You can also see which jobs are running:

python3 -m joshua.joshua list

Two more usage notes: Joshua operates by connecting to a coordinating FoundationDB cluster, which is where it places jobs to start and also where the agents report back results. You should therefore either set the FDB_CLUSTER_FILE environment variable to that cluster file or pass the cluster file path through the --cluster-file command line argument. Also, Joshua uses the "username" of the user who submits jobs in order to track which user started jobs and in order to know which jobs to tail or stop. By default, this is the user's OS user name, but this can be configured by either passing the --username flag (if the command takes one) or by setting the JOSHUA_USER environment variable to the desired name.
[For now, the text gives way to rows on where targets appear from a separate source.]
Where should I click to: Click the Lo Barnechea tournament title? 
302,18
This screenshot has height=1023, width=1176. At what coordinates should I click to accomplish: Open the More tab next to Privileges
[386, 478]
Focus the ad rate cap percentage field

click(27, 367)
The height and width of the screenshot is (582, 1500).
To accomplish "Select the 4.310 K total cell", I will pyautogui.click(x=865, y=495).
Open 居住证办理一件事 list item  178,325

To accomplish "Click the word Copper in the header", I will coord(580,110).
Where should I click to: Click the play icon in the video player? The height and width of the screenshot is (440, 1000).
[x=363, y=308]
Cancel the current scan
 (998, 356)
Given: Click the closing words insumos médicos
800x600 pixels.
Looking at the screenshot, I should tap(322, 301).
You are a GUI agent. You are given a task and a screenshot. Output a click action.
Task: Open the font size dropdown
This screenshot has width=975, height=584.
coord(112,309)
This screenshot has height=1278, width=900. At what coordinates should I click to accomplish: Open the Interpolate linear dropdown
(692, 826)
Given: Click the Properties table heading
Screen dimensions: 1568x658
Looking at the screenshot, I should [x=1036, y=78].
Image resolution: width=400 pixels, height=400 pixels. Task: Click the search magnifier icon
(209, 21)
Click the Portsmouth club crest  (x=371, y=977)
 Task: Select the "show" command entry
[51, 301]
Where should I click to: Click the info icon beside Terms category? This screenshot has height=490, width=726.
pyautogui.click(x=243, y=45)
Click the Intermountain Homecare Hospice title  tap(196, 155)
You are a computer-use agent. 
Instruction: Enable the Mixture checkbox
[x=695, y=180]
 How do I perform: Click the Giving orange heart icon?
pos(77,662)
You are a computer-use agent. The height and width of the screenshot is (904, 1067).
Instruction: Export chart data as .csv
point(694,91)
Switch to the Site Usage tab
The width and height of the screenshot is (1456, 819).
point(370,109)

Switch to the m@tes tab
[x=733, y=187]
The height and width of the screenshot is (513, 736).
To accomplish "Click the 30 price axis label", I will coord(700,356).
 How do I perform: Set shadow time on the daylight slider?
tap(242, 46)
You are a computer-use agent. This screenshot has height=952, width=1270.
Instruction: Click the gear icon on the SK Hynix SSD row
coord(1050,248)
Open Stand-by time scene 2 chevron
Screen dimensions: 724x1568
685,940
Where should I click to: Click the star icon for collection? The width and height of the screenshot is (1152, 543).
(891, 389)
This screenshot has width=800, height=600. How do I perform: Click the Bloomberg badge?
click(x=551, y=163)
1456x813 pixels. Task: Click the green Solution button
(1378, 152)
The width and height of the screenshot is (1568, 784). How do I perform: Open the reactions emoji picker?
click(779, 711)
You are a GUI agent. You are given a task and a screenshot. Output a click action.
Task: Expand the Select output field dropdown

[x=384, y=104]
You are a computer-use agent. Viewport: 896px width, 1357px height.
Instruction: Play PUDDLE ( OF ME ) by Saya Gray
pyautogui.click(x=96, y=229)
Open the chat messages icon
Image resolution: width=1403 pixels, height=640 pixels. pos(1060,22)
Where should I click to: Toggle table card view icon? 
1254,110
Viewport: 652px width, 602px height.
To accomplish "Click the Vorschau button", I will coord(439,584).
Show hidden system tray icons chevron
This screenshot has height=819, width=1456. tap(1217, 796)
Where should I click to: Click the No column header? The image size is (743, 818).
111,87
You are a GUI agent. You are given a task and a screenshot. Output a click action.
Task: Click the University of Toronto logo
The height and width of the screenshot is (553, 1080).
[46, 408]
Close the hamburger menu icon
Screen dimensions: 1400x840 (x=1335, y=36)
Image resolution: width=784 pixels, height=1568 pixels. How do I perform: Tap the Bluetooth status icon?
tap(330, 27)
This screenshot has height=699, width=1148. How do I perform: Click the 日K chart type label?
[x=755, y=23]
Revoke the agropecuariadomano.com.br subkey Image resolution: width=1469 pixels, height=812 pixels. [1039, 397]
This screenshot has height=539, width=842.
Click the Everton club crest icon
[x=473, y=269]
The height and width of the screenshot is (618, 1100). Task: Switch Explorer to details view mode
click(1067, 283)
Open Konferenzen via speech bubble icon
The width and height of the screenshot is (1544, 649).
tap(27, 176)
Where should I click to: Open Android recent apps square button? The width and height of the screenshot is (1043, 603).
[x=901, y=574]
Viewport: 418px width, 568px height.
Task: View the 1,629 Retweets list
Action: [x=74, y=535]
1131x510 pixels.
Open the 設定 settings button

Build and Run Agent Docker Images

To run Joshua agent processes, we provide a Docker image that can spawn multiple agent processes. This docker image created by build.sh script, which uses Dockerfile.

Note restarting tests need old fdbserver binaries and TLS libraries, which should be saved in Docker/old_binary and Docker/old_tls_library directories, respectively.

To start agents, run

docker run --rm -v /home/centos/joshua/:/opt/joshua -it foundationdb/joshua-agent:latest

The -v parameter is to pass the cluster file /home/centos/joshua/fdb.cluster for the docker to use. Change this parameter path to where the cluster file is stored.

By default, agents run under /tmp/joshua_agent/XX/, where XX is the agent ID number. Each agent also produces a log file at /tmp/joshua_agent/XX.log. If an agent died, its working directory is renamed as /tmp/joshua_agent/XX.failed and a new agent with a different ID number will be spawned. Agent spawning events are logged in log file /tmp/joshua_agent/start_agent.log.